Tuesday, 27 March 2012

Secret Lives: Steven Spielberg



Close encounters of the cine kind

 

JUST SCAN these popular American movie titles ~ The Sugarland Express, Close Encounters of the Third Kind, Raiders of the Lost Ark, E.T.: The Extraterrestrial, The Color Purple, Jurassic Park, Schindler’s List, Indiana Jones and the Kingdom of the Crystal Skull, The Adventures of Tintin, War Horse .

Quick! Three guesses! What’s exceptional about this roll call? They come from a single director ~ Steven Spielberg! Isn’t that far out?

His Jewish mother Leah gave birth to Spielberg on December 18, 1946, at Cincinnati, Ohio. Over the next few years, he was followed by three sisters.

Oddly enough, on June 24, 1947, the first UFOs were sighted over the U.S. Equally strangely, Spielberg  ~ like Leah ~ still hates to fly.

Spielberg was a short boy with skinny arms. His beaked nose so embarrassed him that he once taped its tip tautly, hoping it would tilt. He had a piercing gaze, not unlike a bird’s unblinking eyes. He was physically so awkward that there were few school races he didn’t lose.

When Spielberg was four-plus, his father Arnold ~ an electronics engineer ~ built him a crystal set that entranced him. “I don’t like reading. I’m a very slow reader. I have not read for pleasure in many, many years,” the director confessed, as an adult. Instead his childhood fare was comics, then cartoons, and finally, TV.

At home, the siblings witnessed massive rows, as their parents’ marriage fell apart by degrees. How did Spielberg cope? By stuffing towels under his bedroom door, while constructing model planes.

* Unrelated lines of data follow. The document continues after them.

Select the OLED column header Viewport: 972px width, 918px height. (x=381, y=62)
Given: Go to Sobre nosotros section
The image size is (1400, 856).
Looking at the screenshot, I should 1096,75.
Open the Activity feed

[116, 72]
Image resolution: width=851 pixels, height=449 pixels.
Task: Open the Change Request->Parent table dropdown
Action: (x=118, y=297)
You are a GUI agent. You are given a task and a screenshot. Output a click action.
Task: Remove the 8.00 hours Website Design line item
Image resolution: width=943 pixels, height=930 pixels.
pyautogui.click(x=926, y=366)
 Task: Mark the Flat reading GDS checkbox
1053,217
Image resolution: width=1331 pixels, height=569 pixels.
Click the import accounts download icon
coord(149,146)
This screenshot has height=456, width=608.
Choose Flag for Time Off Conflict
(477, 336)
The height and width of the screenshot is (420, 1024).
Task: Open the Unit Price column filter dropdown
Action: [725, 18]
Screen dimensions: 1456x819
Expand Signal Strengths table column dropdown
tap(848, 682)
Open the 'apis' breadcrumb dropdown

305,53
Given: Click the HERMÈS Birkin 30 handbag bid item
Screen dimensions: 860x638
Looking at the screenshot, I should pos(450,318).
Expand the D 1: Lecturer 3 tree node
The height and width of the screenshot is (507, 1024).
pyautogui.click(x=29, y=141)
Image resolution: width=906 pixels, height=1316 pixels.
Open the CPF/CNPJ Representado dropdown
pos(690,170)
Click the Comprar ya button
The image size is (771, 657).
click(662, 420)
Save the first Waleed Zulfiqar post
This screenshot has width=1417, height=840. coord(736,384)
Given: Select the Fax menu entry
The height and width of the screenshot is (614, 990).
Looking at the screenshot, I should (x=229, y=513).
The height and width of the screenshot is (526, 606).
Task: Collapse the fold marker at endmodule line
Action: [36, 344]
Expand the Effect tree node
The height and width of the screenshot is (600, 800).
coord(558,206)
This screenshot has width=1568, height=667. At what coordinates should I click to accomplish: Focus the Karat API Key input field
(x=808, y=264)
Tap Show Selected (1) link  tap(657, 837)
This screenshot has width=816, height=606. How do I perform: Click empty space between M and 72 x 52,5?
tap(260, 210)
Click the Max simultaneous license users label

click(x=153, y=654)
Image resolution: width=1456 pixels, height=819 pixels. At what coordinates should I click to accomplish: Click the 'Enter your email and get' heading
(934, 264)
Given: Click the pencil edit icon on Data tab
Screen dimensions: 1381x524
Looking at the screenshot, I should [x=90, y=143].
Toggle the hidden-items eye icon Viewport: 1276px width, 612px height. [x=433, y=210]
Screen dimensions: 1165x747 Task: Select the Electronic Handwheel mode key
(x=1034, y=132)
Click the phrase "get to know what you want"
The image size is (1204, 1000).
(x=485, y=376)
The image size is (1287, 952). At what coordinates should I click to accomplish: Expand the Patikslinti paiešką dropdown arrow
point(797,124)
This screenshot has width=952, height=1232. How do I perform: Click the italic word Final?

Spielberg was unusual. Up to 14, he’d often try to hypnotize himself through a mirror reflection. His imagination worked round the clock. He remembers staring at a crack in his bedroom wall in the dark, “One day, the crack opened five inches and little pieces fell out. I screamed a silent scream… I was frozen… I was afraid of trees, clouds, the wind, the dark… I liked being scared. It was stimulating.”

In 1952, Arnold shared two extraordinary experiences with his son. He bundled a blanket-wrapped Spielberg out to watch a meteor shower in an open field. And he took him to a theatre to watch his first ever movie, The Greatest Show on Earth, which was about a circus. Its train wreck was often recreated at the Spielberg home with a toy train set.

You won’t believe this, but little Spielberg used to be terrified of the movies, including Disney cartoons like Snow White and Bambi, perhaps because they were larger than life.

While growing up at Scottsdale, Arizona, Spielberg had eight free-flying parakeets as pets. By the way, he still loves those birds.

During the summer, the family often pitched tent in the Grand Canyon, immersed in trekking and nature study, including scorpion hunts in the Arizona desert.

Spielberg’s first camera was an 8 mm Kodak that Arnold was gifted on Father’s Day. As the family camper pulled out of the driveway, the young cameraman lay flat on his belly, shooting the rotating hubcabs, a glimpse of his future genius. But once Spielberg had mastered the single lens, flip-up viewfinder and 35-second clockwork motor, he persuaded his dad to buy him a three-lens turret camera.

As a Boy Scout of 12, instead of telling a story through still photographs, Spielberg filmed a 3 ½ minute, $8.50 western about a shootout. He raised the funds by whitewashing the trunks of neighbour’s citrus trees at 75 cents each. Other Scouts with plastic revolvers were its stars. The director even persuaded an adult to blow cigarette smoke into a gun barrel, so that the sheriff could thrust a smoking pistol into his holster!

Spielberg earned his Scout badge. “In that moment, I knew what I wanted to do with the rest of my life,” he recalled. He hasn’t looked back since, as we know from our close encounters of the cine kind.

Even today, between shots, guess where you’ll spy Spielberg? Often on a camera crane, playing with a Game Boy! Or immersed in his iPod or iPad, on the sets of War Horse. Does he remind you of someone else? You?